▸ Exercise:
Please give the count of lines below with the string "computer" in them, and no other words.

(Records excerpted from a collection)
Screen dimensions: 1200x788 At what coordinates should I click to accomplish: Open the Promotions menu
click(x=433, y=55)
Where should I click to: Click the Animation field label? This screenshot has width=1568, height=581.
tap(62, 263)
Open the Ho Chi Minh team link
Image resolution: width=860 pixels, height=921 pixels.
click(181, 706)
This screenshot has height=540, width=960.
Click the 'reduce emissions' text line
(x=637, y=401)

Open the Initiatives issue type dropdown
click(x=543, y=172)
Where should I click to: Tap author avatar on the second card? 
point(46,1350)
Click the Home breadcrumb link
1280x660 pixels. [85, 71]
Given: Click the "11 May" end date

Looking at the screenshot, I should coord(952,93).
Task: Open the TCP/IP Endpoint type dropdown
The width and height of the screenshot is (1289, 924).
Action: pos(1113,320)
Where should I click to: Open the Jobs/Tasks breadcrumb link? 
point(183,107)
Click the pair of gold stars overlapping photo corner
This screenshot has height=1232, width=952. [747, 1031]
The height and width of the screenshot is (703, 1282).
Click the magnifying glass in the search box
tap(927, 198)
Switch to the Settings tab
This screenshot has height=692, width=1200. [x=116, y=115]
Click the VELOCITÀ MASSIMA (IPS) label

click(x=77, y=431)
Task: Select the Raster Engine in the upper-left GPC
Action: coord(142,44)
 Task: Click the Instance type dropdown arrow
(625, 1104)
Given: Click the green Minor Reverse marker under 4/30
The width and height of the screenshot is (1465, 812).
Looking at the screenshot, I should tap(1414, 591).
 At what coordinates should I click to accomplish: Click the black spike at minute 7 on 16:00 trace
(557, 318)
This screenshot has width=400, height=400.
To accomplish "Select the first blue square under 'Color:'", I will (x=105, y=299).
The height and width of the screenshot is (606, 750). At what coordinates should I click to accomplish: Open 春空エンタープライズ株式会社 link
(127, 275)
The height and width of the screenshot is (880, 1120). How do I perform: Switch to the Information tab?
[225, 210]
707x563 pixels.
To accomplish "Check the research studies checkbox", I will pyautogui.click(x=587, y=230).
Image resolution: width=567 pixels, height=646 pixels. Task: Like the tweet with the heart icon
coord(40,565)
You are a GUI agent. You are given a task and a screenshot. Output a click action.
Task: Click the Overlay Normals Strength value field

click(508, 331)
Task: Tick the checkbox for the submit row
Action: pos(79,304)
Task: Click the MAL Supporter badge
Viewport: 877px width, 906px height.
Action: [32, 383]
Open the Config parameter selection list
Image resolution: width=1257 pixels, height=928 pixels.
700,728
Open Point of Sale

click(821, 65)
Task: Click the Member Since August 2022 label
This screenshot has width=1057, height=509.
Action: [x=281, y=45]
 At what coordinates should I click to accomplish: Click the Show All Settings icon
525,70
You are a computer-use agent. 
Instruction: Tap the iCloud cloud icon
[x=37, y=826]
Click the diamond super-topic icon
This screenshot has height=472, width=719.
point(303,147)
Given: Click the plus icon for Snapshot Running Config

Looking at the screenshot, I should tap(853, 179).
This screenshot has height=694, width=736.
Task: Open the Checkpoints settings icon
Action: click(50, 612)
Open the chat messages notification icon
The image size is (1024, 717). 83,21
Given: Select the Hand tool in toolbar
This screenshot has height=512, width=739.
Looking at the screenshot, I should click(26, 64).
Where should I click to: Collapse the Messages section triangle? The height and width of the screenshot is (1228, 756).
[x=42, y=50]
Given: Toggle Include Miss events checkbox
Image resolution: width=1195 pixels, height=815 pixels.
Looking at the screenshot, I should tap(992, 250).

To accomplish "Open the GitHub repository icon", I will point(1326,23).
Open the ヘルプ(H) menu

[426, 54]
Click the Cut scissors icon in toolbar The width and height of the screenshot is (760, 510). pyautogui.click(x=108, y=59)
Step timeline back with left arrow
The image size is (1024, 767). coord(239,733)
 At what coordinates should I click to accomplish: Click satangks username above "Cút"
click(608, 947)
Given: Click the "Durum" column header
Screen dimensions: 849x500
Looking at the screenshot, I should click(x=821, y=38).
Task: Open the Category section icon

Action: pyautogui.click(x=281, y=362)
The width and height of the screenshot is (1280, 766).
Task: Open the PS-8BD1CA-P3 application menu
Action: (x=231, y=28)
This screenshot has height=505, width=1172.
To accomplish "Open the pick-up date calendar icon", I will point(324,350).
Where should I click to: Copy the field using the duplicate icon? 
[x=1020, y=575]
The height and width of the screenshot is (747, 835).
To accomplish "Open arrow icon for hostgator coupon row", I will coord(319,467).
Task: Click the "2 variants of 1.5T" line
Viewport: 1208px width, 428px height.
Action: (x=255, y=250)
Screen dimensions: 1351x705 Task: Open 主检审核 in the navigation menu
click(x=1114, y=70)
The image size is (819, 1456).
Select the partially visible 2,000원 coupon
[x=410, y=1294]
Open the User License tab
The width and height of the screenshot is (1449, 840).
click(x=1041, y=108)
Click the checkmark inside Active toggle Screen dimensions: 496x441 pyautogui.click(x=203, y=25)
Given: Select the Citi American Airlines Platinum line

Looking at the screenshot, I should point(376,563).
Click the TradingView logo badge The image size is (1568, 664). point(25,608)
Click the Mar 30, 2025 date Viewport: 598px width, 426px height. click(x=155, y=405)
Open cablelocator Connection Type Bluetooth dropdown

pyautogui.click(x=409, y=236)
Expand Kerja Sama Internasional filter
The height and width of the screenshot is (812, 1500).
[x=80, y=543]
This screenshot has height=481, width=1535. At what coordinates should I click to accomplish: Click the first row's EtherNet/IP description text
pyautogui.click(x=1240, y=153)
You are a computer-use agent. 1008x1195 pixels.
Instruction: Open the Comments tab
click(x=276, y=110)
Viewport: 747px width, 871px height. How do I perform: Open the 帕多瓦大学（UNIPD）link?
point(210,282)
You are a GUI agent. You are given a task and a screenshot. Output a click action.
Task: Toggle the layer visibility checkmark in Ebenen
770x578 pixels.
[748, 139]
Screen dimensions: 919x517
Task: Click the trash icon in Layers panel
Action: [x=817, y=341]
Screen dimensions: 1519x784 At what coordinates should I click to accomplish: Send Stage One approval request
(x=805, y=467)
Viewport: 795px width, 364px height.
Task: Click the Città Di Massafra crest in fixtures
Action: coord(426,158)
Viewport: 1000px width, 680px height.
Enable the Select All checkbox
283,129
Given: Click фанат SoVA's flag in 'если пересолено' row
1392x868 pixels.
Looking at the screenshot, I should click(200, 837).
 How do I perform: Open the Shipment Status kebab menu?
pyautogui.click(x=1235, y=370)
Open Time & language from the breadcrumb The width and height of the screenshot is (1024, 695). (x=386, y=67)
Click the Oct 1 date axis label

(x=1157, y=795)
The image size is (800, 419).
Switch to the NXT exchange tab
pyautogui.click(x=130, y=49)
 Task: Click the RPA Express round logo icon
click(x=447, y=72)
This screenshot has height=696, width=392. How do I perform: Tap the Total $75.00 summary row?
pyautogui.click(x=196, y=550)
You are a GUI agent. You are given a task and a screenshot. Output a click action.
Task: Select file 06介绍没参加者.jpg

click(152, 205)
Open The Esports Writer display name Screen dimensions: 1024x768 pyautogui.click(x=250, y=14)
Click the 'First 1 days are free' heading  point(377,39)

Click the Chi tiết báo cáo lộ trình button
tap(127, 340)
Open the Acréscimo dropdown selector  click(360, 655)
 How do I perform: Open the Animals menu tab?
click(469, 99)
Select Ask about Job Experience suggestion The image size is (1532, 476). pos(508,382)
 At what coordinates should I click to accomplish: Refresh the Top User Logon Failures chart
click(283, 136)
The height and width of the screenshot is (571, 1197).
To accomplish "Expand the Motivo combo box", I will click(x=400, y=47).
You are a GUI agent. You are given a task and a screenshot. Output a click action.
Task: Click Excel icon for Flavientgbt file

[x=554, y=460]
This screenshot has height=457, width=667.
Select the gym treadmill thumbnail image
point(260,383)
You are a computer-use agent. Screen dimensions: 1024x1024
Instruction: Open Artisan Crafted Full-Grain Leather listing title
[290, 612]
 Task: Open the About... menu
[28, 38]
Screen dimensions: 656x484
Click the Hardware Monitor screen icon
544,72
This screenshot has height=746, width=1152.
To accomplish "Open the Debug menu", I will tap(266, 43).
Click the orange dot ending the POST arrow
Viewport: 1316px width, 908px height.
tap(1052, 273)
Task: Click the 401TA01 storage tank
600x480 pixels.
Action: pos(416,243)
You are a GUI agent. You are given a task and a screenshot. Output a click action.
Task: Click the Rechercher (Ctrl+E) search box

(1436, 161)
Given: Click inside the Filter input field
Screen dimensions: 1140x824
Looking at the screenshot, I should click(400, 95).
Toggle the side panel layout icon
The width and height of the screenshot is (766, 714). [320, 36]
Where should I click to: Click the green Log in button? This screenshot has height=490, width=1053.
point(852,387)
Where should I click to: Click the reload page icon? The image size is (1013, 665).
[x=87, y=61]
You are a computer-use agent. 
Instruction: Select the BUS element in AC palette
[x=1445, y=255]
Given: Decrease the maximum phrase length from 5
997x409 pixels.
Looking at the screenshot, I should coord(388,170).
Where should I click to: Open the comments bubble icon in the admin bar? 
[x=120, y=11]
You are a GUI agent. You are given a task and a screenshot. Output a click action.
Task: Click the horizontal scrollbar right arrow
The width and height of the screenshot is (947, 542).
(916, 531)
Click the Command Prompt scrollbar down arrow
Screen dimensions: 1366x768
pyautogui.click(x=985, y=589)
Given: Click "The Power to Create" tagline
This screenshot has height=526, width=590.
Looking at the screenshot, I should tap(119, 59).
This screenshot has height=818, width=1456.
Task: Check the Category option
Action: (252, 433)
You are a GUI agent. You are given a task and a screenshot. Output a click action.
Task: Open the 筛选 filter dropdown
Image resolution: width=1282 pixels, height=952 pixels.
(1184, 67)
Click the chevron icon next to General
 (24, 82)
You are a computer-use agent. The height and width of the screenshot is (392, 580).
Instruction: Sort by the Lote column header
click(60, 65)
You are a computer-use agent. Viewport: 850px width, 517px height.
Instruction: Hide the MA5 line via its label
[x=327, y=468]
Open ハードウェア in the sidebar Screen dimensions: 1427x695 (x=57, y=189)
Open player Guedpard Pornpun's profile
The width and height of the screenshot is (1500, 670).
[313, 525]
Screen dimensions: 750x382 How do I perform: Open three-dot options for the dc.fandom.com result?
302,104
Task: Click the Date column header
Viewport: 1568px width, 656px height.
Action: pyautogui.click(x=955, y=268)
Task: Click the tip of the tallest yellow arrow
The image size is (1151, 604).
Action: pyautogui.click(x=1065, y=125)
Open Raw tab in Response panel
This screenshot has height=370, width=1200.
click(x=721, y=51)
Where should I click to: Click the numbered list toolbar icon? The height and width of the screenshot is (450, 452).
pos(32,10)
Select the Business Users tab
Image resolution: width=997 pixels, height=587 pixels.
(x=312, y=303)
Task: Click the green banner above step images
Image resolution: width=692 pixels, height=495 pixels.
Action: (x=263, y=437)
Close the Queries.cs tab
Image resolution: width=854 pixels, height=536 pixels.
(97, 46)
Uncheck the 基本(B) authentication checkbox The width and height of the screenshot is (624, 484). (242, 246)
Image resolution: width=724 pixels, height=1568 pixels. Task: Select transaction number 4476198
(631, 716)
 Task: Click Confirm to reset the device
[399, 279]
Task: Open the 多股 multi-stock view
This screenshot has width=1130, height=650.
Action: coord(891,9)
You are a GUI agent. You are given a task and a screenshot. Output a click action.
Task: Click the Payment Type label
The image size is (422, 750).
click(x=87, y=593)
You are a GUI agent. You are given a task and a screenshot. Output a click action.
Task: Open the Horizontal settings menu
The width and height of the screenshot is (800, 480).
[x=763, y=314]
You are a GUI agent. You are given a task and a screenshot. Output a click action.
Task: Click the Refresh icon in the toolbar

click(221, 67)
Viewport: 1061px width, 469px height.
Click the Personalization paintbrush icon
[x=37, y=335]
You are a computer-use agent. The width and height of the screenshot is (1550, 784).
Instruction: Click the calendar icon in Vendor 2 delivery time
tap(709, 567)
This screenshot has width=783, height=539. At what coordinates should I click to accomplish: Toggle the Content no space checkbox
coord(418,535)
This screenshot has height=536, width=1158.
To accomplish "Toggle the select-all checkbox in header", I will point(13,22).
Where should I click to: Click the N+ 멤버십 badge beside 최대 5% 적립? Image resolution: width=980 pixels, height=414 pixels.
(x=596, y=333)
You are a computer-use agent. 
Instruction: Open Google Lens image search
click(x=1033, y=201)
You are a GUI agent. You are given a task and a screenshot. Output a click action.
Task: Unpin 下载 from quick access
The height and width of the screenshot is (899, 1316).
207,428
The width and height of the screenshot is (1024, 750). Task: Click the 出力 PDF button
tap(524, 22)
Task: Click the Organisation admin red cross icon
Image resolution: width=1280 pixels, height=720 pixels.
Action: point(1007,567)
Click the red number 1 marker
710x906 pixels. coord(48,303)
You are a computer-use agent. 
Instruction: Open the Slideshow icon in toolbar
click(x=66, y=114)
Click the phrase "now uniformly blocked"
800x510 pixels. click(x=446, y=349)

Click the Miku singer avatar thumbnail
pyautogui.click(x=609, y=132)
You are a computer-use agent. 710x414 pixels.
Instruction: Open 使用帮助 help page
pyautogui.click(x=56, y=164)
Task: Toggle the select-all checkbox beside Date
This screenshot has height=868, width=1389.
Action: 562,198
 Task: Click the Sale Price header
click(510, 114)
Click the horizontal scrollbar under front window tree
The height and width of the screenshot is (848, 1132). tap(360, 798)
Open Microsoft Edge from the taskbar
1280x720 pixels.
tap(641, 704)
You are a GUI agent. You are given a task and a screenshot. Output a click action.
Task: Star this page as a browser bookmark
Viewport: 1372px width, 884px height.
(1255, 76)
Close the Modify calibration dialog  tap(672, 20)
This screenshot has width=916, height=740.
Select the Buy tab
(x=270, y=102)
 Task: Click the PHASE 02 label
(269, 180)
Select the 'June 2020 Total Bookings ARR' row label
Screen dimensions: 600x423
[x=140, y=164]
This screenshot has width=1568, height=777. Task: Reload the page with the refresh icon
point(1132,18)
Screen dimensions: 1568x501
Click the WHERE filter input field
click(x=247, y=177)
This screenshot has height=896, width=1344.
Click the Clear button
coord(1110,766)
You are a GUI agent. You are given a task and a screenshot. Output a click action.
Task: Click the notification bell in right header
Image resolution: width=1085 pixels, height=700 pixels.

▸ Written answer:
10